Vaste marais aux charmes sauvages et mystérieux, la Brière est un pays à part, mi-terrestre, mi-aquatique, véritable petite mer intérieur, mais dont les marées auraient adopté le rythme des saisons. Aujourd'hui délaissée au profit d'une nature triomphante, elle accueillait jadis une communauté fluvio-lacustre qui sut tirer de ce terroir sa maigre subsistance.
Coupeurs de roseau, récolteurs de tourbe, éleveurs, pêcheurs et chasseurs n'avaient alors de cesse de sillonner curées et gravières à bord de leurs chalands ou de leurs blins.

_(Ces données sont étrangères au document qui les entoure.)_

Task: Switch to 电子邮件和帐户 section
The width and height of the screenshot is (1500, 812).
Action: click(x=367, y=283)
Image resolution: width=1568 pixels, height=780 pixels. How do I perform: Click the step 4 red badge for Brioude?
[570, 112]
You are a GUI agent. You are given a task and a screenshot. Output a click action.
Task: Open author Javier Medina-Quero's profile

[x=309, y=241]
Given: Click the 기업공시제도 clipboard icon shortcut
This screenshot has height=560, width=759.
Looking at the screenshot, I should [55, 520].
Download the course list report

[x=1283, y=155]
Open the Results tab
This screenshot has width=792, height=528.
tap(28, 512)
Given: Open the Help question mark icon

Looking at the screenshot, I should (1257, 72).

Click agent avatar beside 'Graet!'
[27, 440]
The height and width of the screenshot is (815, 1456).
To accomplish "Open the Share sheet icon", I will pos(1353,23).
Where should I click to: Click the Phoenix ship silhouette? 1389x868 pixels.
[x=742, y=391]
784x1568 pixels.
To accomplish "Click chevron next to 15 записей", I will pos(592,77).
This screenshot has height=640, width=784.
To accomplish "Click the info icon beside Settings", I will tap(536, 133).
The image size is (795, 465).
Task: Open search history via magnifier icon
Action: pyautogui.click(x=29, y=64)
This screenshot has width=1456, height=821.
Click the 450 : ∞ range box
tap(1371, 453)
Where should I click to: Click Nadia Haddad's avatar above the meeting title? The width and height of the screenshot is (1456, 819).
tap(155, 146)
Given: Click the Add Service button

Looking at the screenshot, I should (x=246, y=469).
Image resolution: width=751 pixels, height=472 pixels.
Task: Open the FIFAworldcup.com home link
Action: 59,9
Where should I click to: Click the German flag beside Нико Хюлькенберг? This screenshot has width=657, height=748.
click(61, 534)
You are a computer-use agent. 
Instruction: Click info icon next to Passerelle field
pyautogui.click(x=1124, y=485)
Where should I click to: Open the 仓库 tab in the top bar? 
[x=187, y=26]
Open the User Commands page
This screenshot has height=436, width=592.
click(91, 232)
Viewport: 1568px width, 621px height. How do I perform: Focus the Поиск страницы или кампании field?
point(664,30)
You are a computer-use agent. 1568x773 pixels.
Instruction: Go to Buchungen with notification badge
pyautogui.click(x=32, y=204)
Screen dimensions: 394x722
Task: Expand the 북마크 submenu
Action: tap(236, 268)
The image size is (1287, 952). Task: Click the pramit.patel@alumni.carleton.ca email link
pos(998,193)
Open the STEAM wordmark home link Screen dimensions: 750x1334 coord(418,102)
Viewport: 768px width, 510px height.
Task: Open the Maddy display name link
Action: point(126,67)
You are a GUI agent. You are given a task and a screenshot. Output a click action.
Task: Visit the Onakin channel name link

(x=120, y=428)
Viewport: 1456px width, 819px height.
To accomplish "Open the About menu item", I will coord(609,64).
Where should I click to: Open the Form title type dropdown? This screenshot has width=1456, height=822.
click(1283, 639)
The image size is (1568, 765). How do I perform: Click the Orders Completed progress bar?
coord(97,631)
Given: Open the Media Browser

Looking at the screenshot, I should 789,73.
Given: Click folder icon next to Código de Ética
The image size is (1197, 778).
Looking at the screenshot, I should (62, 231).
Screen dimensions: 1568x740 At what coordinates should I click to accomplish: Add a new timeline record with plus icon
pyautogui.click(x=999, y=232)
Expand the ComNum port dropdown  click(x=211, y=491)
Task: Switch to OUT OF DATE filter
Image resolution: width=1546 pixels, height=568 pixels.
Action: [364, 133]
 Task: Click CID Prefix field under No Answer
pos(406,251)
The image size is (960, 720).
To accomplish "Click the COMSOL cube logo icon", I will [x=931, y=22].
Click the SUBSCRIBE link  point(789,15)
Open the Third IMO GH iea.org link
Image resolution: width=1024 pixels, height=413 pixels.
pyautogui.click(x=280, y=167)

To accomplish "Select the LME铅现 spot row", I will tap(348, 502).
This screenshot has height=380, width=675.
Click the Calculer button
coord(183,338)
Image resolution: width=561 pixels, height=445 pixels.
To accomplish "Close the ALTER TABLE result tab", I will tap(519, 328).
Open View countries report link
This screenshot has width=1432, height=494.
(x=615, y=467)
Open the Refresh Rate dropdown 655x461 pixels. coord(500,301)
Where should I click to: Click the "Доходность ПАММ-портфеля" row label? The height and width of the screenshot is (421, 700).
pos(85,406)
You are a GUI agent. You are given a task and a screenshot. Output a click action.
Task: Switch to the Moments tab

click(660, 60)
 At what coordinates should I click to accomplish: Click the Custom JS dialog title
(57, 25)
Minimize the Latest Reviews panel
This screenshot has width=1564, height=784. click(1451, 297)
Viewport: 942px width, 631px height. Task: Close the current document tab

La Brière forme au nord de Saint-Nazaire un immense marais, d'une superficie totale de vingt mille hectares d'ou émergent quelques îles appartenant pour la plupart aux communes de Saint-Joachim et Saint-Malo-De-Guersac. A l'ouest de ces îles, la Petite-Brière et ses terres privées, puis la Grande-Brière, ou Brière mottière, s'étalent sur sept mille hectares et sont alimentées par la rivière Brivet.
Cette dernière prend sa source à une trentaine de kilomètres au nord-est, et alimente
le marais du Haut-Brivet,en aval de pont-Chateau, ainsi que celui de Donge ou de la boulaie, en bordure orientale des îles Brièronnes.